Apesar de ser uma das afirmações mais repetidas por quem não está por dentro da produção animal quando o assunto é produção de alimentos, a ideia de que frangos recebem hormônios para crescer mais rápido não corresponde à realidade. A prática é proibida no Brasil e em diversos outros países produtores de carne de frango, além de não apresentar viabilidade técnica ou econômica para a cadeia produtiva.
Segundo o Ministério da Agricultura e Pecuária (MAPA), não é permitido o uso de hormônios para estimular o crescimento de aves destinadas à produção de carne no Brasil. A legislação brasileira segue padrões internacionais de segurança do alimento e é fiscalizada por órgãos oficiais responsáveis pela inspeção da produção animal.
O crescimento mais acelerado observado atualmente nas aves é resultado de décadas de avanços em áreas como genética, nutrição, manejo, sanidade e bem-estar animal.
Dados da Empresa Brasileira de Pesquisa Agropecuária (Embrapa) mostram que a evolução genética das linhagens comerciais permitiu ganhos significativos de desempenho ao longo das últimas décadas. Paralelamente, o desenvolvimento de programas nutricionais mais precisos possibilitou que os animais expressassem melhor seu potencial produtivo.
“Quando falamos sobre o crescimento das aves, estamos falando de um conjunto de fatores construídos pela ciência ao longo de muitos anos. Nutrição balanceada, genética, ambiente adequado e saúde intestinal são alguns dos pilares que explicam esse avanço produtivo”, explica Gisele Neri, gerente de negócios da Kemin®, fabricante global de ingredientes para saúde e nutrição animal.
Outro aspecto frequentemente ignorado é a inviabilidade prática do uso de hormônios em aves. De acordo com informações da Organização Mundial da Saúde Animal (WOAH) e de entidades do setor avícola internacional, hormônios proteicos precisariam ser aplicados individualmente e diariamente em cada animal por meio de injeções, o que tornaria o processo economicamente inviável em sistemas que produzem milhões de aves.
Além disso, especialistas destacam que o crescimento rápido não é um objetivo isolado da produção moderna.
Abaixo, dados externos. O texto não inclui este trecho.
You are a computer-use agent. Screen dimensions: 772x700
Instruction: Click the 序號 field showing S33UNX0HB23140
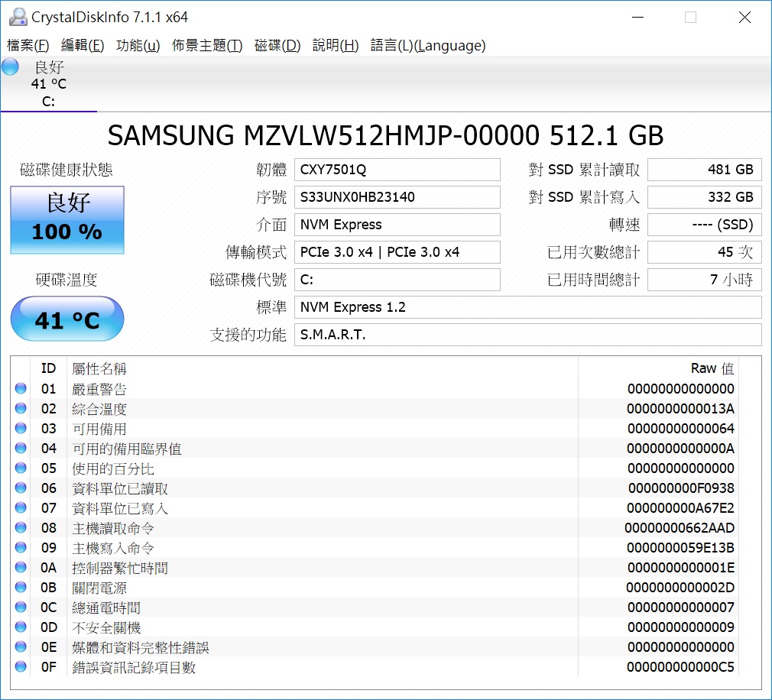397,197
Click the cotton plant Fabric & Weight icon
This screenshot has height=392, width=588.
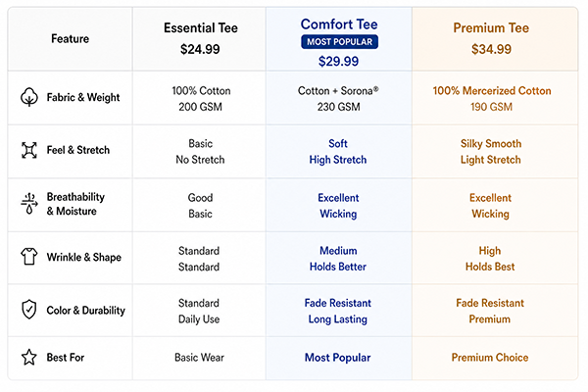[x=28, y=97]
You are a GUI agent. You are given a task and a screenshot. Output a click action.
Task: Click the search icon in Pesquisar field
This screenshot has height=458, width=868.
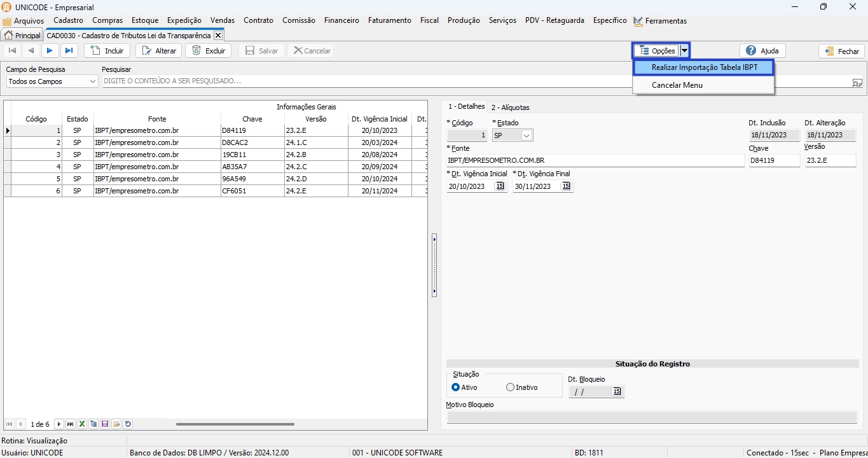tap(857, 82)
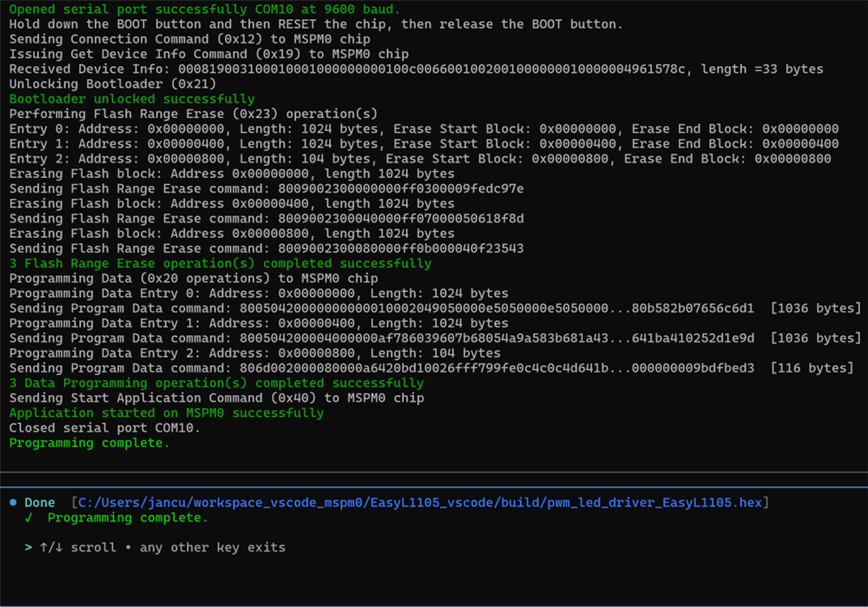Viewport: 868px width, 607px height.
Task: Click the '[1036 bytes]' tag of Entry 0
Action: 816,308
O foco está em eficiência alimentar, saúde dos animais e qualidade do alimento produzido.
Segundo Neri, a nutrição tem papel fundamental nesse processo. “Hoje conseguimos formular dietas extremamente precisas, fornecendo exatamente os nutrientes que os animais necessitam em cada fase da vida. Isso contribui para o desempenho produtivo, mas também para a saúde intestinal, para o bem-estar animal e para a qualidade do alimento que chega ao consumidor.”
O Brasil é atualmente um dos maiores produtores e exportadores de carne de frango do mundo. Para acessar mercados internacionais altamente exigentes, o país precisa atender rigorosos protocolos sanitários e de segurança alimentar, que incluem auditorias frequentes e monitoramento constante da cadeia produtiva.
Mito ou Verdade?
Frango recebe hormônio para crescer mais rápido?
Mito.
O uso de hormônios em frangos é proibido no Brasil e em vários outros países produtores.
Então por que as aves crescem mais rápido hoje?
Graças aos avanços em genética, nutrição, manejo, sanidade e bem-estar animal.
Existem controles sobre a produção?
Sim. A cadeia produtiva é fiscalizada por órgãos oficiais e segue padrões nacionais e internacionais de segurança do alimento.